Most people feel like doing or being something very different than who they are (or what they do) for at least part of their lives. Angst & doubt are part of the human condition. Sometimes it’s just best to ride it out. It may later become evident why one felt that way in retrospect, or it may later become evident that it’s time to change, but perhaps the indicated changes are internal, not external. Often the struggle or the disconnect is sanctifying: one discovers more about oneself (good, bad, or neutral); one learns to use a difficulty in a constructive way and thus transforms the difficulty into some powerful grace or insight for oneself and/or others.
Clearly I’m no expert on the thread’s subject, but I’ve lived long enough and known enough people to be able to admit that I’ve endured many things that I swore I would never tolerate, triumphed over many challenges that I was sure before they happened, I would be incapable of weathering without fatal injury to my happiness quotient. It takes awhile (years of being alive) to realize that one’s situation, whatever it is, does not control one’s happiness. One can be whole and integrated internally while enduring enormous difficulties and disconnects and even persecutions externally. We are not defined by how other individuals treat us or how society sees us or labels us.
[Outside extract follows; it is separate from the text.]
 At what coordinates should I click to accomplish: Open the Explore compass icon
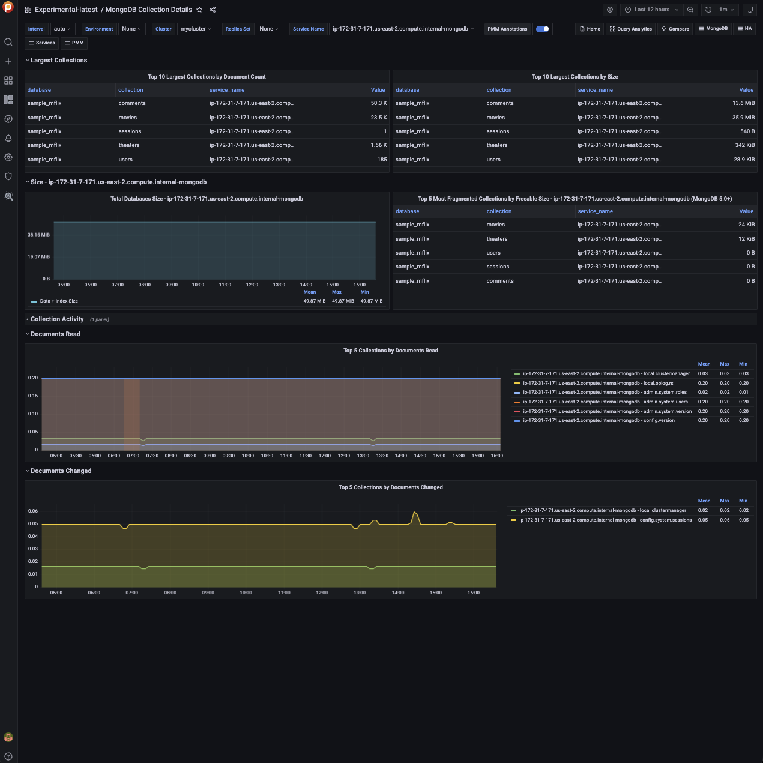coord(8,119)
No matter what our situation – and whether we can do anything practical or physical about our situation – no one person or group can limit our happiness unless we allow them to.
It is perfectly logical to me (I’m well-read enough) that biological error happens on many fronts in the human person – from birth defects to physical sexual disconnects when one is apparently born one gender, biologically, but there is a physiological ambiguity that develops or co-exists – in terms of later hormones, organs, etc. Such situations would be utterly out of one’s control if they are truly physiological. I consider those to be objective disconnects.
That is a very different thing than psychological disconnects, because the subjectivity and influence/suggestion involved in the latter make it too difficult to assess how genuinely ‘disturbing’ those are, and whether/to what degree surgery would be a healthy response – i.e., how “radical” the response need be, if action is indicated at all.
**According to authors Moir and Jessel, I’m pretty far on the feminine side of the spectrum, or at least I have been most of my life a “woman’s woman.” (I’m happy to say that I am less extreme with each passing year, the better I get to know and appreciate men. I’ve had plenty of male encounters in my life, but even with brothers, fathers, buddies, boyfriends, and marriage, it takes awhile to get inside the head of the opposite sex, which is why gay relationships are overall easier/more peaceful: communication & understanding is way easier.) So I’m trying to imagine what would I, Elizabeth, do, were I to find myself having the same brain but within a male body.
I’d feel effeminate, that’s what I’d feel. Would I have an operation? Not unless male physical characteristics developed some time after my birth and I then wanted to return to my original, unified state.
It’s difficult for me to believe that there’s an epidemic of biological errors out there that makes surgery anything but rarely needed and rarely prudent.JMHO.